**Try it**: Output exactly the lines below, starting with the line that has "16 Agosto, 2026 (21, 1276)" and going on through the line that has "News (1467, 42)", both included, and no other lines.

**Records for this exercise**:

────────────────

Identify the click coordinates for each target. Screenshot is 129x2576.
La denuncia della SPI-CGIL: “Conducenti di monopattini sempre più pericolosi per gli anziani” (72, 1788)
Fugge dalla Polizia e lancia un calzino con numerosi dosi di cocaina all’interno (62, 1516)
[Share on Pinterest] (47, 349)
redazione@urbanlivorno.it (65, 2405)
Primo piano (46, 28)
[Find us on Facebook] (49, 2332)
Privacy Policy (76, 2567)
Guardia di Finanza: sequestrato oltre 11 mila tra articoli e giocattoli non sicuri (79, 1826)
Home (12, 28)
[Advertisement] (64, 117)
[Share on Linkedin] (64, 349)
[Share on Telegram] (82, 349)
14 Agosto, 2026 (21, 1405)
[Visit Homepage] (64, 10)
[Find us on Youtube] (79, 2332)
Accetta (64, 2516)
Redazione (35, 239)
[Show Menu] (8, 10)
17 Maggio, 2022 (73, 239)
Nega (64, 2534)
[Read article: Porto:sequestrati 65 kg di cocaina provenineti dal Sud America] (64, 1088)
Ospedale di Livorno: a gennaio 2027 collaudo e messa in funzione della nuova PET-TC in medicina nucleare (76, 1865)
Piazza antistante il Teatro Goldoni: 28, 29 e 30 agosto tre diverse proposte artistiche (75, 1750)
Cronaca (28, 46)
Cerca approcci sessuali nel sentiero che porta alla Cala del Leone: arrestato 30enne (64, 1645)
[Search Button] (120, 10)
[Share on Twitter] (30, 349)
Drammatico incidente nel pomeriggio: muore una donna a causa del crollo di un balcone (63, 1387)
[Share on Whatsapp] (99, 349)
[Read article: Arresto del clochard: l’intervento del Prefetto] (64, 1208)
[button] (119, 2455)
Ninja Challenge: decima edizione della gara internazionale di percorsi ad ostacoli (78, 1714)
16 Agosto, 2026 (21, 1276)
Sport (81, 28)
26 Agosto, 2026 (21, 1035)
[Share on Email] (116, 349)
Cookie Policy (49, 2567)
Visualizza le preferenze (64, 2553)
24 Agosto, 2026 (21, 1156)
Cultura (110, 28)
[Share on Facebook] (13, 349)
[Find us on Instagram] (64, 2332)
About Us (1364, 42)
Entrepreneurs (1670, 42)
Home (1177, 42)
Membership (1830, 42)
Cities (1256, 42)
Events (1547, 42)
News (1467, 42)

────────────────

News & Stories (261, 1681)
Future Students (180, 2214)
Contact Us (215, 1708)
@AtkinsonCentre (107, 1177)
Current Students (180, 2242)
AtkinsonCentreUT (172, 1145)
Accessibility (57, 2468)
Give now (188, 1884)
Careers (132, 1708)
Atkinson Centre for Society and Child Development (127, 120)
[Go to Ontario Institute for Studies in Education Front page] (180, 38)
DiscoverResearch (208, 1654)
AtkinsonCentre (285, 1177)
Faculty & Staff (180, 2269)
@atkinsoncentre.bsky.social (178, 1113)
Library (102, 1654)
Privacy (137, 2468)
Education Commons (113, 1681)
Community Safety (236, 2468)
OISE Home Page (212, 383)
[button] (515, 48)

────────────────

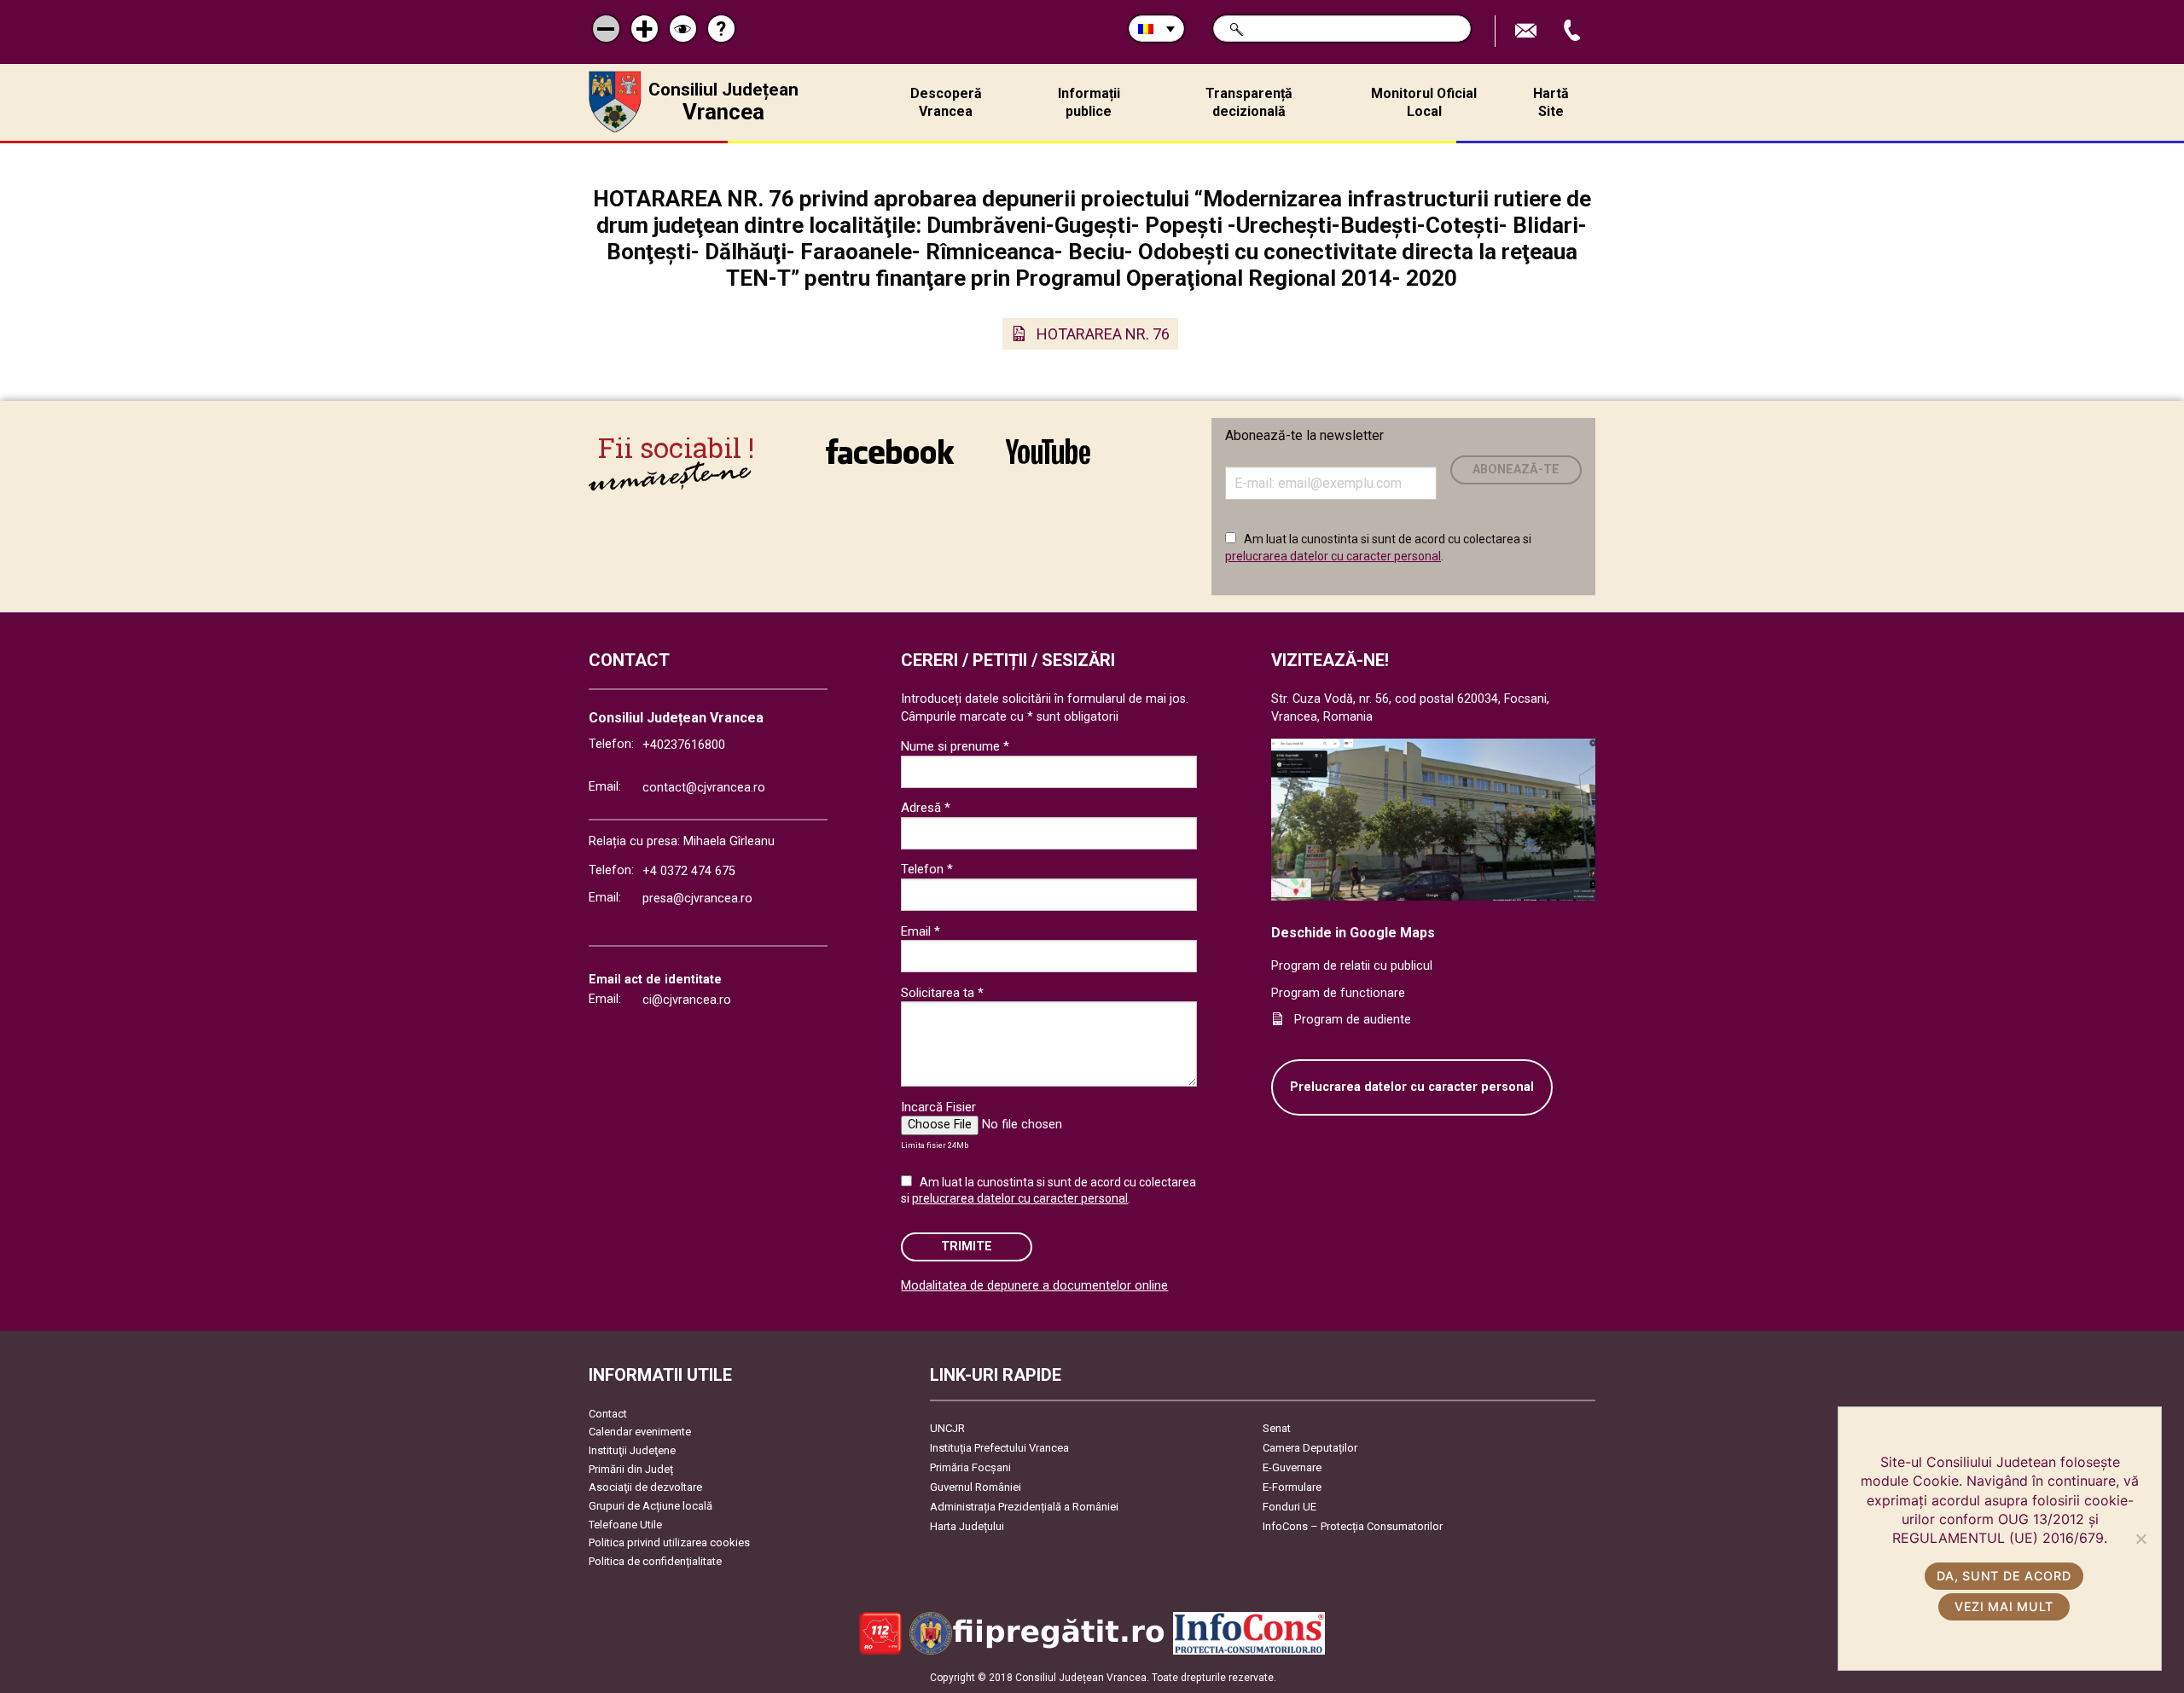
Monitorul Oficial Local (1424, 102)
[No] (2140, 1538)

────────────────

**Finished exercise**:
16 Agosto, 2026 (21, 1276)
Sport (81, 28)
26 Agosto, 2026 (21, 1035)
[Share on Email] (116, 349)
Cookie Policy (49, 2567)
Visualizza le preferenze (64, 2553)
24 Agosto, 2026 (21, 1156)
Cultura (110, 28)
[Share on Facebook] (13, 349)
[Find us on Instagram] (64, 2332)
About Us (1364, 42)
Entrepreneurs (1670, 42)
Home (1177, 42)
Membership (1830, 42)
Cities (1256, 42)
Events (1547, 42)
News (1467, 42)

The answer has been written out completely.